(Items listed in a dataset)
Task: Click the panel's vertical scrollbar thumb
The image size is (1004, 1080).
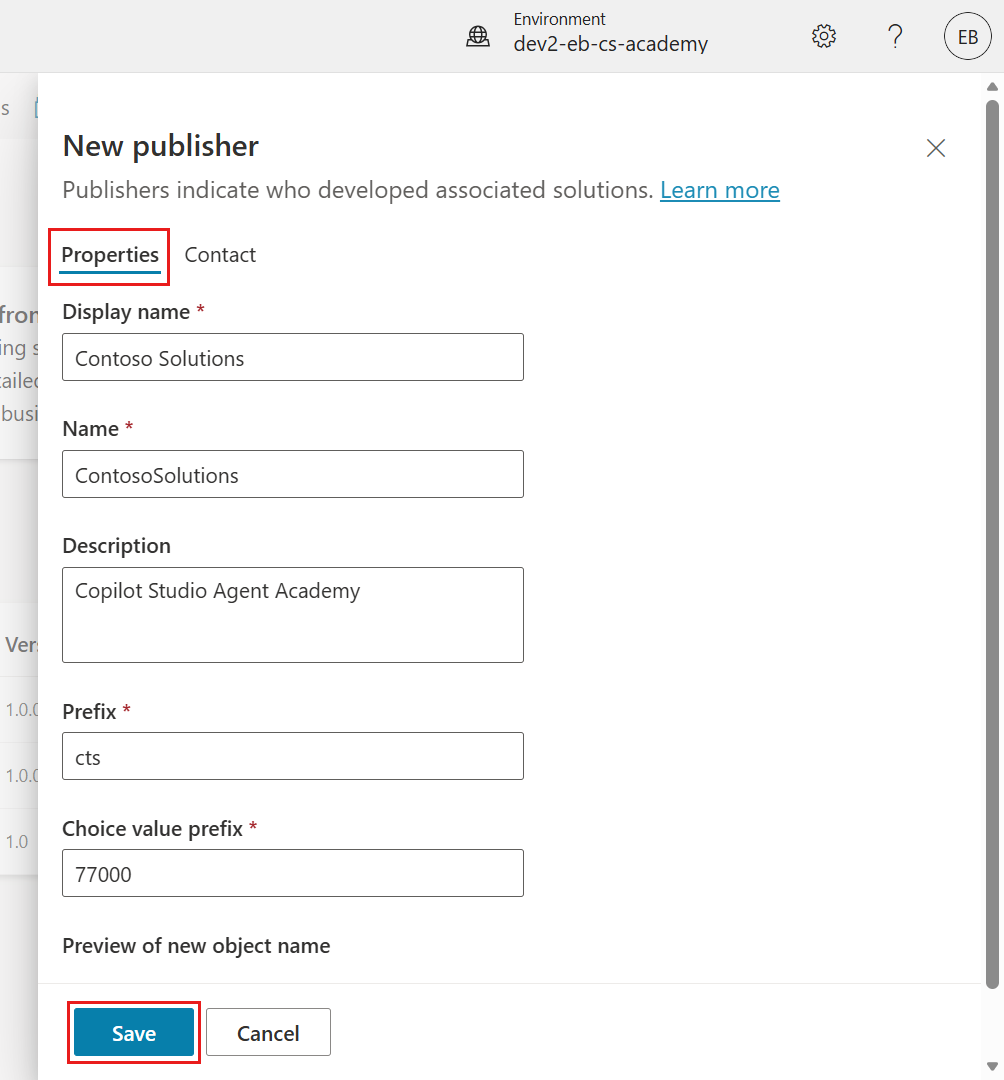Action: (992, 540)
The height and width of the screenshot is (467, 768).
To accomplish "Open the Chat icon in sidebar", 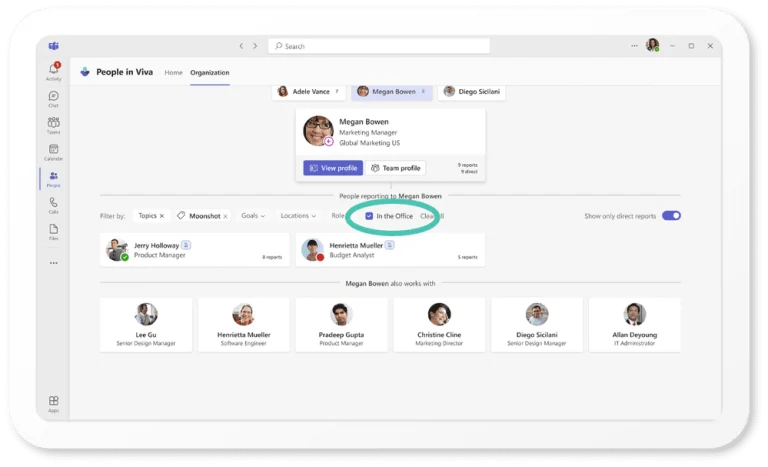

▶ **REQUIRED ACTION**
Copy out, exactly and without pictures, each line from the one containing "The image size is (1004, 1080)." through the final line of the entries, both ends included.

▶ **RESULT**
The image size is (1004, 1080).
Action: (992, 540)
The height and width of the screenshot is (467, 768).
To accomplish "Open the Chat icon in sidebar", 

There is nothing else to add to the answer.